In the first half of 2021 many companies raised their minimum wage to $15/hr. To lure in new hires many companies are offering bonuses.
Later Tom Keene of Bloomberg talks to Ellen Zentner, Morgan Stanley chief US economist about the Fed’s stance on inflation and the market cycle… (3)
Zentner says “This could be a shorter but hotter cycle. Recognize that extreme element of fiscal support and monetary policy… I wouldn’t think of this in the 10 year view but a 5 year cycle… Part of this is the Fed’s decision to keep rates low for years, but eventually the Fed will have to step in and raise rates.”
In a conversation between Jon Ferro of Bloomberg and Priya Misra, TD securities global head of rates strategy… (3)
Misra states “its going to be a long haul to really recover that quickly and get inflation higher.
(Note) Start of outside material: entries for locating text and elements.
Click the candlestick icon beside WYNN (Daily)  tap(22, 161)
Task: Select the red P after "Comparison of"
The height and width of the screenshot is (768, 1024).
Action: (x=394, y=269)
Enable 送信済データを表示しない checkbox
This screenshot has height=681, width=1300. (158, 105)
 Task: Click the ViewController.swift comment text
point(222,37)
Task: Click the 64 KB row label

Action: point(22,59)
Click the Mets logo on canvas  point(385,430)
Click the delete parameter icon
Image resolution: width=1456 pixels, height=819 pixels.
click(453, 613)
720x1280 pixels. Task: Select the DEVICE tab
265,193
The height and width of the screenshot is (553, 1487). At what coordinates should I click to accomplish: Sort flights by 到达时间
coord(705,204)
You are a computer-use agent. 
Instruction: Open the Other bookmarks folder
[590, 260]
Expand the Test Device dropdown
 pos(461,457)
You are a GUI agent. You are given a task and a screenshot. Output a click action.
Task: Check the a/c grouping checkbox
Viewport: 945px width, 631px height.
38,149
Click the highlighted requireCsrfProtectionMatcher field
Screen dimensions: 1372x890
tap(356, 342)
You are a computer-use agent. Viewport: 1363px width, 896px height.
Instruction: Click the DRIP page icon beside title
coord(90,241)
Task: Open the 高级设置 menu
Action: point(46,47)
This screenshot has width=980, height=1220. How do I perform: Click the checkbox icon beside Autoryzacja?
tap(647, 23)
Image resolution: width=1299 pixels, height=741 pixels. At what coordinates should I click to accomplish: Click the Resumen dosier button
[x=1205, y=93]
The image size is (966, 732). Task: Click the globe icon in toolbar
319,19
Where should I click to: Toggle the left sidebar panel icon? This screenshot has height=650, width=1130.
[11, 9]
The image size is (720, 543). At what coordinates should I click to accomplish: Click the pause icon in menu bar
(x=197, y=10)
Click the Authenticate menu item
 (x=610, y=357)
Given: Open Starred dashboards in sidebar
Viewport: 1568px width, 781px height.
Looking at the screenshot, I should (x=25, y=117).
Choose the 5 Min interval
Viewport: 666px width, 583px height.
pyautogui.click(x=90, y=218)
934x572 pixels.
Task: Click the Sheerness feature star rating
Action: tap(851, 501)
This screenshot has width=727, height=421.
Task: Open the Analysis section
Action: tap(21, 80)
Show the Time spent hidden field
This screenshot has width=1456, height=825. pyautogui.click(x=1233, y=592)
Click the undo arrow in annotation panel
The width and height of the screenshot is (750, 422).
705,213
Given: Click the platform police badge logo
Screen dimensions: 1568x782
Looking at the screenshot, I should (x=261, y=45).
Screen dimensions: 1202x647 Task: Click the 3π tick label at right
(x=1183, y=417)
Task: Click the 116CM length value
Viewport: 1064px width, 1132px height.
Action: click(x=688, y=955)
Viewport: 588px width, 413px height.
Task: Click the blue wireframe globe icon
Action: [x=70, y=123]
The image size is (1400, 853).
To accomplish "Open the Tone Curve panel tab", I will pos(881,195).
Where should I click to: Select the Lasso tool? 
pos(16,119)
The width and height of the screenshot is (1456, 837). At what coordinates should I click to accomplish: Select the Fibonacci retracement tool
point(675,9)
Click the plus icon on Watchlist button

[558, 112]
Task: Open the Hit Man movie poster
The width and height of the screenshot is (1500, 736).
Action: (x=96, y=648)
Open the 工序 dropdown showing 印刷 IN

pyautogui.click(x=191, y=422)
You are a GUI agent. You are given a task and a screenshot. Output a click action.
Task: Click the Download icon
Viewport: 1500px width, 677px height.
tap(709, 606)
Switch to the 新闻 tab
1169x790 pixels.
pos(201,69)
Where I’m also a little bit nervous is around bond market outflows… do we start to see bond market outflows because of the rate move, not because people are concerned about credit, but there is real and high duration risk in some of these IG (investment grade) markets.”
The challenge, and fear among many is ‘what if inflation takes off quickly to higher levels’. This fear became reality on May 12th, 2021 when the CPI and inflation numbers were released and showed the highest inflation rate since 2009. Micheal McKee of Bloomberg described the numbers as “hotter than anticipated, increasing .8%, markets were expecting a .2% gain. That pushes the YoY inflation rate to 4.2%. That’s much faster than the 2.6% we saw in March.” (4)
Markets reacted… The US 10 year yield rose 1.68% on expectations the Fed will have to react sooner than planned by raising rates. US equity markets sold off.